### What you are asked to do
Transcribe each entry so that it matches the original exactly.

----- Data to use -----

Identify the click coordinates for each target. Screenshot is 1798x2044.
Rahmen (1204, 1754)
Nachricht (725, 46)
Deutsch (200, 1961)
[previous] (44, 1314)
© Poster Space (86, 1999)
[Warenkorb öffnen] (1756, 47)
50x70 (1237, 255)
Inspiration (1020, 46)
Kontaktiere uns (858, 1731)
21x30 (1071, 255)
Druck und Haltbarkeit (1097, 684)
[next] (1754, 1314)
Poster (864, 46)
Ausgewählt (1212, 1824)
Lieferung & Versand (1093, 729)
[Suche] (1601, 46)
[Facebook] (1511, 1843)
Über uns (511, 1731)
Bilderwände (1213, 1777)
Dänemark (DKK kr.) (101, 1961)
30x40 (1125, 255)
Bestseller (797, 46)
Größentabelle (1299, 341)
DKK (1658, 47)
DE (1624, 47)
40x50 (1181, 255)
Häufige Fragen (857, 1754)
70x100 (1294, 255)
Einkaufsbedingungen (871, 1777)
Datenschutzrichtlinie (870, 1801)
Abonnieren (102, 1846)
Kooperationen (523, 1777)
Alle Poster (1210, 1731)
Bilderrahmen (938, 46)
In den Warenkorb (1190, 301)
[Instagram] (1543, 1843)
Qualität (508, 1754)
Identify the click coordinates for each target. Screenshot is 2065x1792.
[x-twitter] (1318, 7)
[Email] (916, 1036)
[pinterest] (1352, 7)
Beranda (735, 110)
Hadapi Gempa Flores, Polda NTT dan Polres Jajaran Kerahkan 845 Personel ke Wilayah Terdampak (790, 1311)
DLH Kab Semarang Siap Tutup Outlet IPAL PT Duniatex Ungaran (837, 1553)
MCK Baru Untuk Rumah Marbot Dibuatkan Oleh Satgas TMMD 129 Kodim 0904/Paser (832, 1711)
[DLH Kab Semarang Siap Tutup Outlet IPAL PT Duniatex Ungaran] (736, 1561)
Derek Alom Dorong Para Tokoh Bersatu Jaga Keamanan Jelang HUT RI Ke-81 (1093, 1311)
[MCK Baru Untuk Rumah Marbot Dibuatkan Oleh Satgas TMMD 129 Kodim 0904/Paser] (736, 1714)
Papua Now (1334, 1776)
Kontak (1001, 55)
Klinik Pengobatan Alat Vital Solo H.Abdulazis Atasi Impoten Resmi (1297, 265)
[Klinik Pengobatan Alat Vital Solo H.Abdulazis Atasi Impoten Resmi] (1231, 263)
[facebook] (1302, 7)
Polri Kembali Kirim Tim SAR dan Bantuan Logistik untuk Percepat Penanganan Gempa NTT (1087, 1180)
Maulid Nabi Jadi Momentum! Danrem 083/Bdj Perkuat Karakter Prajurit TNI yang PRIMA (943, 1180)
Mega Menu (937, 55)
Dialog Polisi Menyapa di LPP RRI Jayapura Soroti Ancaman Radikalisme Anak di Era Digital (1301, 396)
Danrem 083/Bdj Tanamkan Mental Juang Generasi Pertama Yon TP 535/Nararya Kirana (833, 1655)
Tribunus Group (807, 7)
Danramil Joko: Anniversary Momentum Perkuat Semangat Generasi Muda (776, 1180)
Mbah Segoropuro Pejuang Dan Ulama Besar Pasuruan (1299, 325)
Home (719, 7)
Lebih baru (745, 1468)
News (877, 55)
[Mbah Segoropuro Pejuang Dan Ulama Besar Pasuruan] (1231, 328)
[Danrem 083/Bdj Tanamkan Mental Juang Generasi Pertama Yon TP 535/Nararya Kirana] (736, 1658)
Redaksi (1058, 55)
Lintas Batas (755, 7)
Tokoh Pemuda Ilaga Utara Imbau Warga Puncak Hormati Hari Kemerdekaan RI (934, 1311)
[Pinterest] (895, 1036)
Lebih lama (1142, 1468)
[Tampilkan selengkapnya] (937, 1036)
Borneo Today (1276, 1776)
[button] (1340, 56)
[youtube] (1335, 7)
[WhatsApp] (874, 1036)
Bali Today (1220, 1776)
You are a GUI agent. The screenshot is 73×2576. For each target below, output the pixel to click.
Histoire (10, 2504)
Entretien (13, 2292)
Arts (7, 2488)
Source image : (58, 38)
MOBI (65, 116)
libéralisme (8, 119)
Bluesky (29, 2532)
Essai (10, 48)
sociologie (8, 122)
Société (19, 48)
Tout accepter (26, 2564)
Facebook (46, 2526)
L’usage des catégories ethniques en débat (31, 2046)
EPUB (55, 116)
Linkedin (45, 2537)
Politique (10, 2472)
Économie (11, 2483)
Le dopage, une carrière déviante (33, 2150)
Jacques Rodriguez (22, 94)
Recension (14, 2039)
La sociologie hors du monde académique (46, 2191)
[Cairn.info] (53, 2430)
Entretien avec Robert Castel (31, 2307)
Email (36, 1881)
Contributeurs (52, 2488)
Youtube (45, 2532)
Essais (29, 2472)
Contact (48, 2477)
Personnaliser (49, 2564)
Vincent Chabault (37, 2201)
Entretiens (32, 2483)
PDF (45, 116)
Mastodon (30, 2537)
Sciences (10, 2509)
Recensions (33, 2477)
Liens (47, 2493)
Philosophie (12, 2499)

-----

### Answer to this task
Identify the click coordinates for each target. Screenshot is 1798x2044.
Rahmen (1204, 1754)
Nachricht (725, 46)
Deutsch (200, 1961)
[previous] (44, 1314)
© Poster Space (86, 1999)
[Warenkorb öffnen] (1756, 47)
50x70 (1237, 255)
Inspiration (1020, 46)
Kontaktiere uns (858, 1731)
21x30 (1071, 255)
Druck und Haltbarkeit (1097, 684)
[next] (1754, 1314)
Poster (864, 46)
Ausgewählt (1212, 1824)
Lieferung & Versand (1093, 729)
[Suche] (1601, 46)
[Facebook] (1511, 1843)
Über uns (511, 1731)
Bilderwände (1213, 1777)
Dänemark (DKK kr.) (101, 1961)
30x40 (1125, 255)
Bestseller (797, 46)
Größentabelle (1299, 341)
DKK (1658, 47)
DE (1624, 47)
40x50 (1181, 255)
Häufige Fragen (857, 1754)
70x100 (1294, 255)
Einkaufsbedingungen (871, 1777)
Datenschutzrichtlinie (870, 1801)
Abonnieren (102, 1846)
Kooperationen (523, 1777)
Alle Poster (1210, 1731)
Bilderrahmen (938, 46)
In den Warenkorb (1190, 301)
[Instagram] (1543, 1843)
Qualität (508, 1754)
Identify the click coordinates for each target. Screenshot is 2065x1792.
[x-twitter] (1318, 7)
[Email] (916, 1036)
[pinterest] (1352, 7)
Beranda (735, 110)
Hadapi Gempa Flores, Polda NTT dan Polres Jajaran Kerahkan 845 Personel ke Wilayah Terdampak (790, 1311)
DLH Kab Semarang Siap Tutup Outlet IPAL PT Duniatex Ungaran (837, 1553)
MCK Baru Untuk Rumah Marbot Dibuatkan Oleh Satgas TMMD 129 Kodim 0904/Paser (832, 1711)
[DLH Kab Semarang Siap Tutup Outlet IPAL PT Duniatex Ungaran] (736, 1561)
Derek Alom Dorong Para Tokoh Bersatu Jaga Keamanan Jelang HUT RI Ke-81 (1093, 1311)
[MCK Baru Untuk Rumah Marbot Dibuatkan Oleh Satgas TMMD 129 Kodim 0904/Paser] (736, 1714)
Papua Now (1334, 1776)
Kontak (1001, 55)
Klinik Pengobatan Alat Vital Solo H.Abdulazis Atasi Impoten Resmi (1297, 265)
[Klinik Pengobatan Alat Vital Solo H.Abdulazis Atasi Impoten Resmi] (1231, 263)
[facebook] (1302, 7)
Polri Kembali Kirim Tim SAR dan Bantuan Logistik untuk Percepat Penanganan Gempa NTT (1087, 1180)
Maulid Nabi Jadi Momentum! Danrem 083/Bdj Perkuat Karakter Prajurit TNI yang PRIMA (943, 1180)
Mega Menu (937, 55)
Dialog Polisi Menyapa di LPP RRI Jayapura Soroti Ancaman Radikalisme Anak di Era Digital (1301, 396)
Danrem 083/Bdj Tanamkan Mental Juang Generasi Pertama Yon TP 535/Nararya Kirana (833, 1655)
Tribunus Group (807, 7)
Danramil Joko: Anniversary Momentum Perkuat Semangat Generasi Muda (776, 1180)
Mbah Segoropuro Pejuang Dan Ulama Besar Pasuruan (1299, 325)
Home (719, 7)
Lebih baru (745, 1468)
News (877, 55)
[Mbah Segoropuro Pejuang Dan Ulama Besar Pasuruan] (1231, 328)
[Danrem 083/Bdj Tanamkan Mental Juang Generasi Pertama Yon TP 535/Nararya Kirana] (736, 1658)
Redaksi (1058, 55)
Lintas Batas (755, 7)
Tokoh Pemuda Ilaga Utara Imbau Warga Puncak Hormati Hari Kemerdekaan RI (934, 1311)
[Pinterest] (895, 1036)
Lebih lama (1142, 1468)
[Tampilkan selengkapnya] (937, 1036)
Borneo Today (1276, 1776)
[button] (1340, 56)
[youtube] (1335, 7)
[WhatsApp] (874, 1036)
Bali Today (1220, 1776)
You are a GUI agent. The screenshot is 73×2576. For each target below, output the pixel to click.
Histoire (10, 2504)
Entretien (13, 2292)
Arts (7, 2488)
Source image : (58, 38)
MOBI (65, 116)
libéralisme (8, 119)
Bluesky (29, 2532)
Essai (10, 48)
sociologie (8, 122)
Société (19, 48)
Tout accepter (26, 2564)
Facebook (46, 2526)
L’usage des catégories ethniques en débat (31, 2046)
EPUB (55, 116)
Linkedin (45, 2537)
Politique (10, 2472)
Économie (11, 2483)
Le dopage, une carrière déviante (33, 2150)
Jacques Rodriguez (22, 94)
Recension (14, 2039)
La sociologie hors du monde académique (46, 2191)
[Cairn.info] (53, 2430)
Entretien avec Robert Castel (31, 2307)
Email (36, 1881)
Contributeurs (52, 2488)
Youtube (45, 2532)
Essais (29, 2472)
Contact (48, 2477)
Personnaliser (49, 2564)
Vincent Chabault (37, 2201)
Entretiens (32, 2483)
PDF (45, 116)
Mastodon (30, 2537)
Sciences (10, 2509)
Recensions (33, 2477)
Liens (47, 2493)
Philosophie (12, 2499)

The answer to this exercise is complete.